Marcus huffs a laugh. “Yeah. That’s cute. But you two have been ‘working on it’ for what—three years? Four?”
“Five.” I saw too quickly. Too quietly.
The silence stretches. Tighter. Heavier.
“You need more thanworking on it,” Marcus says, direct.
Damien doesn’t argue. He just reaches into his jacket pocket and pulls out a sleek, matte-black card holder, taking a card from the back.
He slides it across the desk like a challenge.
Grant doesn’t touch it. Doesn’t even look at it.
I do.
Of course I do. Because I’d know that logo anywhere—three words in gold foil that, in some circles, can open any door you need. Even one that leads straight to Hell.
The Black Ledger.
“Ask for Eve Sterling,” Damien says. “She’s not just a Companion. She fixes things—relationships, reputations, business disasters… whatever the fuck this is.” He motions between Grant and me.
Grant laughs under his breath—dry, cold—then finally looks at the card. “I know this is an elite escort agency to the rich and filthy rich. You want us to screw our problems away?”

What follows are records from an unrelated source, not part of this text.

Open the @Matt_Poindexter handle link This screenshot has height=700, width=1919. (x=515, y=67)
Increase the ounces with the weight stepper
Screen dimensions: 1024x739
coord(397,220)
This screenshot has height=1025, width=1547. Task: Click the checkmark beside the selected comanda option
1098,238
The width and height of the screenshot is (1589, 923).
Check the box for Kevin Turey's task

“No,” Damien says. “I want you to stop dragging them into my boardroom. How you get there is your business. And if anyone can handle you two assholes, it’s her.”
Marcus leans back, arms folded. “You’re not the only firm in Manhattan. Just the one with the longest history with Wolfe. Don’t make it the shortest future.”
Grant rubs a hand over his face and mutters, “We’ll handle it.”
But I catch the flick of his eyes down to his phone screen. He reads a message. Doesn’t reply. Just locks it and slides it back into his pocket.
Corrine again.
Always fucking Corrine.
She’s a constant stick up his ass, and if it weren’t for Frankie, she’d try to pull her same shit on me. That’s one of the reasons I’ll never let Frankie work for anyone else but me.
She doesn’t just bust my balls—she busts Corrine’s too.
I turn slowly, taking my time. The card stays on the table. Untouched. Daring.
I give Damien a nod—polite enough to pass. “Thanks for the drink.”
Damien watches me with that sharp, knowing edge. “You know where to find her.”
I do.
And I will.
Because if the only way to beat Grant is to get him to stop playing by the rules?—
Then maybe it’s time I flip the goddamn board.
I’ve been staring out the window for hours.
The city keeps moving like it always does—horns, sirens, the occasional helicopter slicing through the June haze—but I don’t really see any of it. Just a smear of noise and glass. Distraction pretending to be focus.
Dante left Wolfe Tower in some dramatic storm-out. Didn’t say where he was going. Typical. Theatrics over substance. He’ll probably show back up whenever it suits him with that smug, untouchable air like none of this matters.